Rischia di chiudere l’asilo con 150 bambini

Il caso a Borgo Pineta: basso indice di vulnerabilità sismica scoperto dopo un esposto alla Procura
AVEZZANO. Sopravvivenza a rischio per la scuola dell’infanzia Madonna del Passo di Avezzano. Una delle strutture scolastiche più longeve della città, nata il primo novembre del 1957 per volontà dell’allora parroco don Giuseppe di Orio, potrebbe dover chiudere i battenti.

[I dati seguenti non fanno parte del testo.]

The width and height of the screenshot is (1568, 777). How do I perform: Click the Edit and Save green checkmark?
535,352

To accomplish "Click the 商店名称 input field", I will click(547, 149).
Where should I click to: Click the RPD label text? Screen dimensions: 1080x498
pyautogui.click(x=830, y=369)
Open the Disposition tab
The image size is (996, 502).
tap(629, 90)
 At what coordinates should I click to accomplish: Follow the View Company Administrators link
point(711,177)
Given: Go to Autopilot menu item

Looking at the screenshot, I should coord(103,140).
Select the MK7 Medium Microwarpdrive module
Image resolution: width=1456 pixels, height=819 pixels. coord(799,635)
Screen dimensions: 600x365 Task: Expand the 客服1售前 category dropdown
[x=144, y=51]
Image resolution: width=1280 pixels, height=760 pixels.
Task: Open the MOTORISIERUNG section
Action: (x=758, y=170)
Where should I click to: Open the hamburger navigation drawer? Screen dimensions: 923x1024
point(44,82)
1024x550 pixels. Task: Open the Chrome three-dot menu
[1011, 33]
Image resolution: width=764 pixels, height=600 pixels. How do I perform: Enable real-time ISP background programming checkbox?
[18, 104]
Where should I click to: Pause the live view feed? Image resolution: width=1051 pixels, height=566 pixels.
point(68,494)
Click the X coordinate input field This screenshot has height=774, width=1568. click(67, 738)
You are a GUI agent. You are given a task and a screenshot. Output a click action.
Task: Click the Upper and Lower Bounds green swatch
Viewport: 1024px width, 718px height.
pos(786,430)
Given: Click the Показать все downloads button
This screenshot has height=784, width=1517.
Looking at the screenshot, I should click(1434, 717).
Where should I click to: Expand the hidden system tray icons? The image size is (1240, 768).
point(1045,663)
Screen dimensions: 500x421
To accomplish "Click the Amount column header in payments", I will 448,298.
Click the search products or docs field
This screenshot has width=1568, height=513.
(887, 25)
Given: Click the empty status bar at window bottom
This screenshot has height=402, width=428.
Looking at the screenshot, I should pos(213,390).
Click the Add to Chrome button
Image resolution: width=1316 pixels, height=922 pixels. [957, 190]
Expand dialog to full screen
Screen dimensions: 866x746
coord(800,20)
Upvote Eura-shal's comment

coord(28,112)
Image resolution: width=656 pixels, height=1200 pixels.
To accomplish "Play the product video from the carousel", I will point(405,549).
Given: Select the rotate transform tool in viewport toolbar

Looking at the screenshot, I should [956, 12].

L’asilo, di proprietà dell’omonima parrocchia, ospita oggi 150 bambini tra i 18 mesi e i 6 anni. Venne istituita dal sacerdote proprio per dare un servizio essenziale a un quartiere in forte espansione (Borgo Pineta). Dalla sua fondazione e fino al 2015 è stata una scuola parrocchiale, successivamente passata sotto la gestione dell’Associazione don Giuseppe di Orio che ancora oggi se ne occupa. A seguito di una denuncia dell’agosto 2022 alla Procura di Avezzano e all’Ufficio scolastico regionale, sono scattate delle verifiche sulla vulnerabilità sismica dell’edificio. Dai controlli è emerso che l’edificio adiacente alla chiesa della Madonna del Passo ha un indice di vulnerabilità basso. La struttura avrebbe necessità di un costoso adeguamento sismico. Da qui è nato un acceso dibattito tra l’Associazione don Giuseppe di Orio, la parrocchia Madonna del Passo e la diocesi dei Marsi. Ci sono stati degli incontri e dei confronti tra le parti, anche dai toni piuttosto vivaci, ma non si è riusciti a individuare una soluzione. Una famiglia molto legata alla scuola e alla figura del sacerdote don Giuseppe di Orio, a seguito di una perizia effettuata da alcuni tecnici di fiducia, si è offerta di ristrutturare l’edificio scolastico di Borgo Pineta a proprie spese. L’ingegnere contattato ha stimato che per mettere in sicurezza la struttura, e adeguarla agli standard previsti dalla normativa vigente, sarebbero necessari 200mila euro; per i tecnici contattati dalla parrocchia, invece, ce ne vorrebbero 700mila euro in più. Non si riesce per ora a sciogliere questo nodo e soprattutto non si riesce a trovare una via d’uscita valida. Per questo la preoccupazione è alta, soprattutto tra le famiglie che da una parte vorrebbero una scuola sicura e dall’altra poter proseguire con l’attività didattica in un edificio da sempre punto di riferimento. Anche il personale scolastico dell’infanzia, attraverso una lettera aperta, ha chiesto una soluzione a questo problema, che va avanti da otto anni e sta preoccupando un’intera comunità scolastica. (e.b.)